OT: James Brown is dead. Damn.
Yes, this is a movie blog. I don't care. The Godfather of Soul is no more, and what I can't figure out is why are there no flags at half-mast across the country? Why did I skip down the radio dial today expecting to hear "Cold Sweat," "Sex Machine," "It's a Man's Man's Man's World," "Think" (the mid-20th century dance tune as modern abstract art) and instead heard the same old market-tested pap? Why wasn't every R&B/hip-hop station playing the music that made their playlists possible?
Okay, you need a movie connection to make this work. Fine. James was in "The Blues Brothers," of course, and he had fun selling his soul to Gary Oldman in the Tony Scott BMW short "The Hire: Beat the Devil". He had an appearance in "Rocky IV," and the movie's tie-in tune "Living in America" gave him his last major chart hit.

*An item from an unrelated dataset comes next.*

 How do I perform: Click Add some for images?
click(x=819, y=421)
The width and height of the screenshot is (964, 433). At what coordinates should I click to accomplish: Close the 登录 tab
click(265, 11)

But, really, Brown's greatest moment on film was in the 1965 concert movie "The T.A.M.I. Show." This legendary movie -- considered one of the greatest concert docs of all time -- is so loaded for bear it's just ridiculous: The Supremes, the Rolling Stones, the Beach Boys, Chuck Berry, Lesley Gore, Marvin Gaye, Smokey Robinson and the Miracles, Boston's own Barbarians -- the talent just keeps coming. And Brown wipes the floor clean with them all when he lights into a nine-minute medley of "Prisoner of Love" and "Please Please Please" that includes his classic I-can't-go-on-I-must-go-on collapse-and-return stage business.
You can't rent "The T.A.M.I. Show," but some kind soul has put the relevant clip up on YouTube, and it's playing above. Watch and marvel, children, as true madness erupts somewhere around the two-minute mark. Verily, the world was not ready for this man. Or his hair.
Godspeed and God bless, James.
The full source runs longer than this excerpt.